*** DATA EXTRACTS ***

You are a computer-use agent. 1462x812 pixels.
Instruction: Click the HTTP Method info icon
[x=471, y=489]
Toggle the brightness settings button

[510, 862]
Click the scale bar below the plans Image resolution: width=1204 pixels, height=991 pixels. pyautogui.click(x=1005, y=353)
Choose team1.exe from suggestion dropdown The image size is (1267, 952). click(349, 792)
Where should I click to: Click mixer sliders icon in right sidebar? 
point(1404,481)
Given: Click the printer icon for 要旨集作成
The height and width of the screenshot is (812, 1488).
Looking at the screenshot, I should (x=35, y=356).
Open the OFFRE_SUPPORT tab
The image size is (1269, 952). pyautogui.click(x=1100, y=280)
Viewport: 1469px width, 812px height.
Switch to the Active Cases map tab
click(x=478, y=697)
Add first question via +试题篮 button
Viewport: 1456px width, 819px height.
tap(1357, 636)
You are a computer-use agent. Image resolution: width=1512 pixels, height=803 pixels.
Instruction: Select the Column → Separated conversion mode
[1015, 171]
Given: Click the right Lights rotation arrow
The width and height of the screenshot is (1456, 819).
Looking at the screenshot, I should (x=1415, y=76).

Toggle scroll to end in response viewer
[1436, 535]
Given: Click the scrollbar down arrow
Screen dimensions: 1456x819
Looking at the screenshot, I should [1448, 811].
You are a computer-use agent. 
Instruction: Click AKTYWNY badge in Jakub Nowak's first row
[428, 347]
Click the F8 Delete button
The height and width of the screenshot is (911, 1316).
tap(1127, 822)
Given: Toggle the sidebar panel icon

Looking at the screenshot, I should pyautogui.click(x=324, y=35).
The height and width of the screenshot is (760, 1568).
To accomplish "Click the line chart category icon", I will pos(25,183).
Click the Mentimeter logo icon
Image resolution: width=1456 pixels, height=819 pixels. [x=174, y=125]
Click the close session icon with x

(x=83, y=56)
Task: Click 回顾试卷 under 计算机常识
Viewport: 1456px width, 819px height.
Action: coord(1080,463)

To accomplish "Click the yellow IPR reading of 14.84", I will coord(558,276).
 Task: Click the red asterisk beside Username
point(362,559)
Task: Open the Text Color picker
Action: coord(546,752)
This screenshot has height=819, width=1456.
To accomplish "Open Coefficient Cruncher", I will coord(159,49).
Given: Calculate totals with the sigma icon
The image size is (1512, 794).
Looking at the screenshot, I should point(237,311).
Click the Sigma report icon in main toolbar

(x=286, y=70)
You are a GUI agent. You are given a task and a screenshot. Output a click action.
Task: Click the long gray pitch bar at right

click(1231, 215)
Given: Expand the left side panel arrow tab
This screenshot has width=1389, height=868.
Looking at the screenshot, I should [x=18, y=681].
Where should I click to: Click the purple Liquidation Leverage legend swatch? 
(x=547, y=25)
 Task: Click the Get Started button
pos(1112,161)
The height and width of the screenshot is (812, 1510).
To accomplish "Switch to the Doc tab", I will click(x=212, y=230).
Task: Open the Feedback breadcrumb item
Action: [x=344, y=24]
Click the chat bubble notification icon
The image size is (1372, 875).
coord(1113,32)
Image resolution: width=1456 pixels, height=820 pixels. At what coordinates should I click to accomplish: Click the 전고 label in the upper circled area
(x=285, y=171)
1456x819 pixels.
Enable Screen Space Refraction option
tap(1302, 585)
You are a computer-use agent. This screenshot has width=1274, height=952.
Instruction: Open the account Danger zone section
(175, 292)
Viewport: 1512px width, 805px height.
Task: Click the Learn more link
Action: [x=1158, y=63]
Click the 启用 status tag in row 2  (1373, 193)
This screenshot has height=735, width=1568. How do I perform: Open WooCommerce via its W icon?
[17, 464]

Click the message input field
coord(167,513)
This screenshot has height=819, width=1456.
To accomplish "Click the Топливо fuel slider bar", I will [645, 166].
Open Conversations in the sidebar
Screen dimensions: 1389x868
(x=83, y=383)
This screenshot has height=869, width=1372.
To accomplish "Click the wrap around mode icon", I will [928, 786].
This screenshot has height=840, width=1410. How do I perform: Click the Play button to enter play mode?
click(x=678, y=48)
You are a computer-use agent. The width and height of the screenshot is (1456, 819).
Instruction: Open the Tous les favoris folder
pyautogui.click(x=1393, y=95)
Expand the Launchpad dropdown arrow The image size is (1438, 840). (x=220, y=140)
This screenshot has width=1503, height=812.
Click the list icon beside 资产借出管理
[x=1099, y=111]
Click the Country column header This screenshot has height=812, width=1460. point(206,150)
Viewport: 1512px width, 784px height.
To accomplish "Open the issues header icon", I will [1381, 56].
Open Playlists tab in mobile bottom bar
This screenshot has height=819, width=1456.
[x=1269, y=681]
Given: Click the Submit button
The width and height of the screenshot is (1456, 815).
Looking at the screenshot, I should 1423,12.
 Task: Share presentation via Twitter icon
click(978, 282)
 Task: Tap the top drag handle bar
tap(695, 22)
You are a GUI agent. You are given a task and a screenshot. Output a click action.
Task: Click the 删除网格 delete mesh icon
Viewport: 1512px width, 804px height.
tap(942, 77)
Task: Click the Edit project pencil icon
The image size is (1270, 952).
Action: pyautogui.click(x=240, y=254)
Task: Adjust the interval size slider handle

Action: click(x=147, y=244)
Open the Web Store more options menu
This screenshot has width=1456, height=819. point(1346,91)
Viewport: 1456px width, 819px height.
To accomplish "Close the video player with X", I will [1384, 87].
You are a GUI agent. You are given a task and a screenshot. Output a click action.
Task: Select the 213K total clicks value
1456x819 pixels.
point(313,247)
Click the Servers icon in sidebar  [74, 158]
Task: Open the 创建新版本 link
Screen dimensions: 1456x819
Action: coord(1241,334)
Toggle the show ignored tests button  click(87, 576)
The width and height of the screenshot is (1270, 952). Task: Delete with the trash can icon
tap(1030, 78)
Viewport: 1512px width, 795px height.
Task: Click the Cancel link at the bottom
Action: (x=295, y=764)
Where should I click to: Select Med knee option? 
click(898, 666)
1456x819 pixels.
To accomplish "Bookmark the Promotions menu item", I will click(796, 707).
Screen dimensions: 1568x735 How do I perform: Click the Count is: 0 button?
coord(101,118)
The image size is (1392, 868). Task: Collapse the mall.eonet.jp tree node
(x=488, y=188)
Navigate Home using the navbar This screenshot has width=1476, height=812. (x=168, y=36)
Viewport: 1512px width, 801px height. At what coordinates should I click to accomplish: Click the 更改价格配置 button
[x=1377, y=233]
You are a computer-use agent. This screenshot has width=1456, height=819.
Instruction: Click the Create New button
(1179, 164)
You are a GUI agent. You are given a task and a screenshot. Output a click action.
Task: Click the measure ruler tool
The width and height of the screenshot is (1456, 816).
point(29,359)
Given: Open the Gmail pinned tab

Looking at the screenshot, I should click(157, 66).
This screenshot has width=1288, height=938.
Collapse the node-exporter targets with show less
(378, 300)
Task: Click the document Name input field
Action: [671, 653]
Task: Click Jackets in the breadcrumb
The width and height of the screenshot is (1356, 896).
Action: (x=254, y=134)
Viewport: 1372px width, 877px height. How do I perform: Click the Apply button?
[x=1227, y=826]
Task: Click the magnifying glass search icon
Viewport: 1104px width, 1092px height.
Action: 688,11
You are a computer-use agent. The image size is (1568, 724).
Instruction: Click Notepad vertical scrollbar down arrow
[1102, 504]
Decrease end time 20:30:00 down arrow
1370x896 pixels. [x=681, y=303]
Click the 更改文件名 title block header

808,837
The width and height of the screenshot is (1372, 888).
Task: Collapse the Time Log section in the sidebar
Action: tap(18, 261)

*** End of DATA EXTRACTS ***

> **WORK INSTRUCTION**
Return every line above that contains the word "computer".

> **RESPONSE TO THE TASK**
You are a computer-use agent. 1462x812 pixels.
You are a computer-use agent. Image resolution: width=1512 pixels, height=803 pixels.
You are a computer-use agent. 
You are a computer-use agent. This screenshot has width=1274, height=952.
You are a computer-use agent. The width and height of the screenshot is (1456, 819).
You are a computer-use agent. This screenshot has width=1456, height=819.
You are a computer-use agent. The image size is (1568, 724).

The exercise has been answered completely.